Sono già numerose le sperimentazioni e le applicazioni di sistemi RFID in ambito sanitario. Al 49° Congresso Amici di Brugg a Rimini Intermedia ne presenterà un'altra in esclusiva nazionale, la prima protesi dentaria italiana con chip RFID integrato. Con un semplice lettore RFID connesso al PC il dentista riesce a identificare sul paziente il codice del manufatto, data di fabbricazione, lotto, ed eventualmente, tutte le altre informazioni storiche contenute nel chip stesso.
In Italia è in vigore il D.lgs. 46/97 (Direttiva CEE 93/42) e la C.M. DPS/16.AG./1772, concernente i dispositivi medici su misura, dove viene definito che la protesi dentale deve soddisfare i requisiti essenziali di progettazione e fabbricazione in modo da garantire una elevata sicurezza e protezione dei pazienti.
Il fabbricante odontotecnico deve tra l’altro garantire l’idoneità, l’identificazione e la rintracciabilità dei materiali costituenti le protesi.
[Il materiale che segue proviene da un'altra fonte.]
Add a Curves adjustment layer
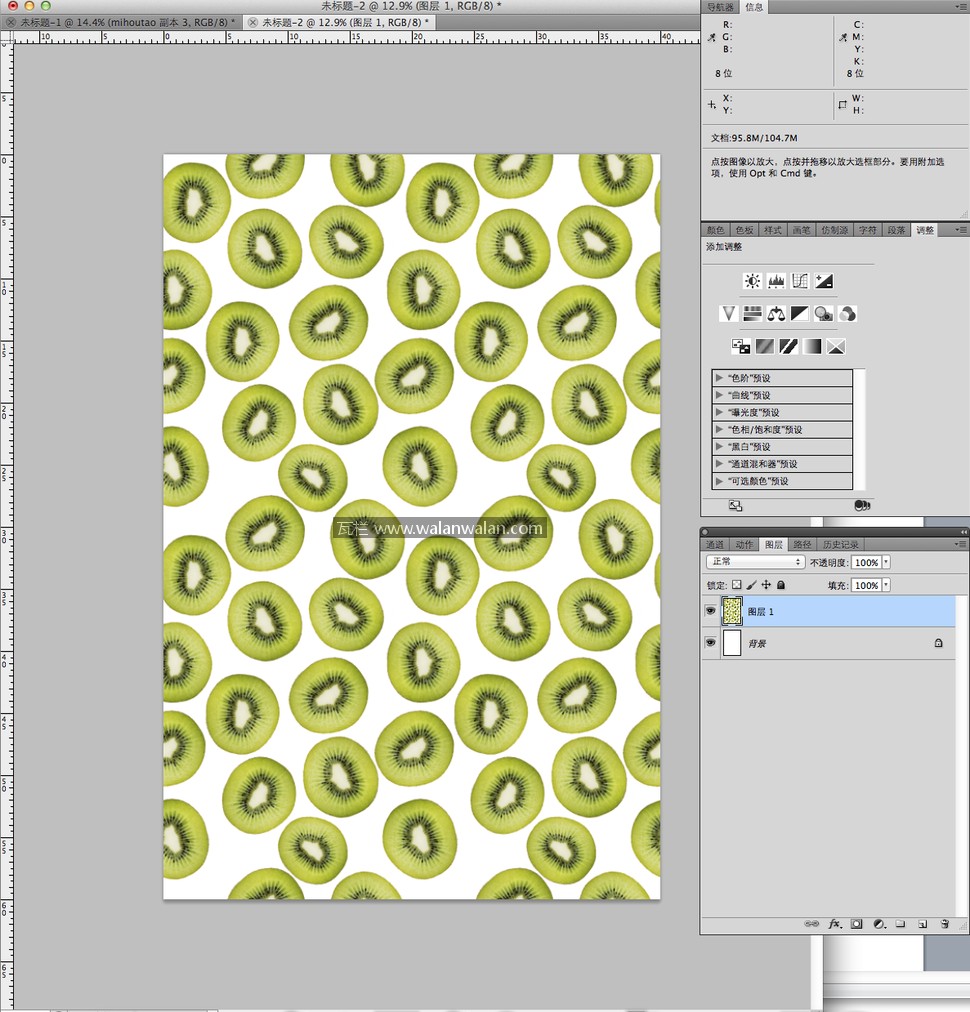This screenshot has width=970, height=1012. [x=800, y=282]
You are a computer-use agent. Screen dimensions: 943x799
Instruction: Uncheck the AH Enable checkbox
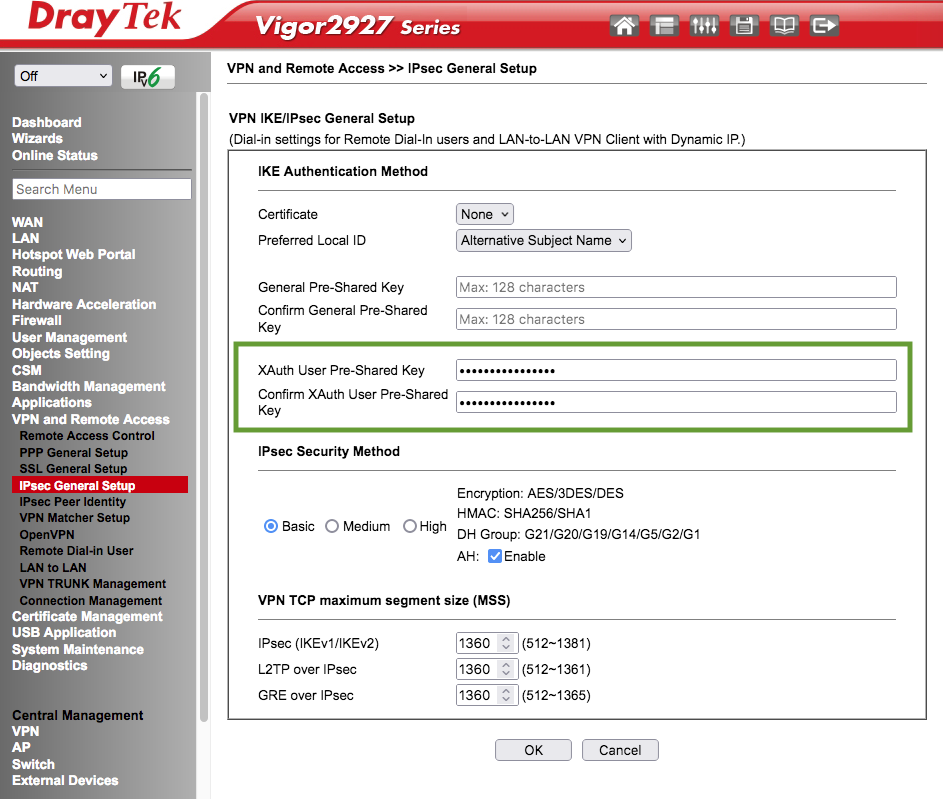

Deve monitorare e correggere continuamente i propri prodotti, valutare i propri fornitori al fine di garantire qualità ed affidabilità dei prodotti usati nel proprio lavoro ed informare l’autorità competente di incidenti verificatisi dopo l’immissione in commercio.
La rintracciabilità è la capacità di risalire all’origine dei materiali e componenti, alla storia del processo di lavorazione e all’ubicazione del manufatto protesico dopo la consegna.
La necessità è legata alla responsabilità del fabbricante essenzialmente per i seguenti motivi:s
- e si riscontra che un materiale o un componente presenta un rischio per la sicurezza e la salute, o comunque un difetto significativo, la conoscenza di dove è stato impiegato e l’ubicazione dopo la consegna consente di effettuare sollecitamente il ritiro dal mercato;
- e il manufatto protesico ha causato un danno a causa di una componente acquistata difettosa, conoscere la storia del materiale approvvigionato consente di dimostrare la minore responsabilità del produttore finale.
La possibilità di identificare univocamente un manufatto protesico (ad esempio una dentiera) è oggi possibile integrando al suo interno un chip RFID.
In questo modo viene garantita la tracciabilità e la rintracciabilità a norma di legge, non solo identificando esattamente il manufatto ma inserendo anche all’interno del chip le informazioni riguardanti la storia, il suo ciclo di vita , gli elementi che lo compongono e relativi lotti.